Tar begins (after presenting audiences with the credits usually reserved for a film's end) with a handful of lengthy scenes, mostly notably top-of-her-world conductor Lydia Tar (Cate Blanchett) being interviewed on stage for ten minutes or so. Putting aside the fact that these scenes establish much about the film's central character and subject, they are - to be fair - basically just people talking about things we're yet to know whether we need to know.
It turns out we do; this isn't a film that wastes our time. But even at that initial moment those scenes are interesting viewed purely as exposition. That's a term that gets a bad rap these days ("show don't tell"), but when you're already asking people to sit around for two and a half hours the idea of "showing" the entire world of high-end orchestra conducting seems a stretch. Tar shows us plenty; it tells us more.
And these scenes are deeply interesting in their own right. They're as much world-building as any science fiction epic or horror movie based around a convoluted mythology; a look behind the curtain at a hidden world that (rarely) intersects with our own.
It's backstage gossip; it's a skilled professional explaining how they see their art; it's the inner workings of an organisation and community that clearly wields great (cultural) power. Why would anyone think these things are boring, just because we're learning about them by eavesdropping on two people at lunch?
Part of the reason for the critical acclaim Tar has (rightfully) received despite the "slow start" comes from the later realisation that all this world building is essential: Tar's world needs to be built up before it can come crumbling down. And as the film progresses, it moves closer to a more traditional mode of storytelling. Things happen, Tar reacts to those things, the story begins to take on a clear shape and move forward in more obvious ways.

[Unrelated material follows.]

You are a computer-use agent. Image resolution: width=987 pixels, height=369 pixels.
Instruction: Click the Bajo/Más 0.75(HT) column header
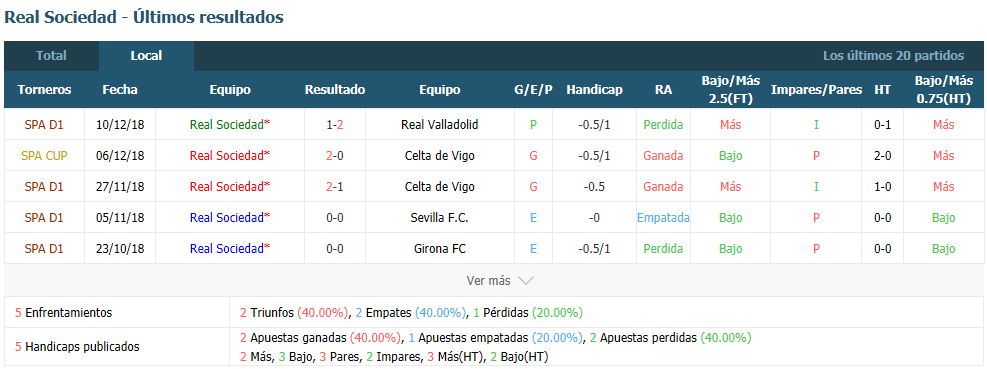click(943, 89)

But it's those early scenes, those weighty infodumps, that make Tar something more. A lesser film would just throw around some jargon, drop some names and move on, assuming the audience would fill in the gaps; a bad film wouldn't bother at all, or have extras mutter "that's Tar, the genius conductor" as she walked into a party.
Instead, Tar throws the audience in at the deep end of Tar's world. There's no scene that rings false, that doesn't provide essential character insights or set up personal interactions that will pay off later. Those initial lengthy, verbose scenes create in front of us a world she controls through a narrative she creates.

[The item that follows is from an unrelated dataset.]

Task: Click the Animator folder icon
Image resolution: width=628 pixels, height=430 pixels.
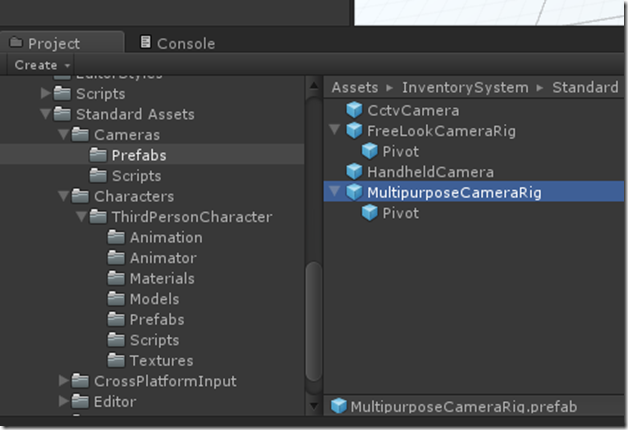Action: pos(116,258)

Explaining, dismissing, ordering, are all central to who she is. She talks (at length), others listen. When the world changes around her (because of a refusal to communicate; it's when she doesn't want to talk to someone that her world crumbles), the film's silences lengthen. She loses control, scenes become short: people start to tell her what's going to happen next.
As a conductor, she's a performer who works through others. Her job is to tell her orchestra what she wants, so they can then show the results to the audience. It's obvious to say, but when she's being interviewed on stage, or having business lunches with co-workers, or giving orders to her assistant, it's as much a performance designed to create an effect as when she takes the podium.
There's a reason why how you behave in public is known as "conducting yourself".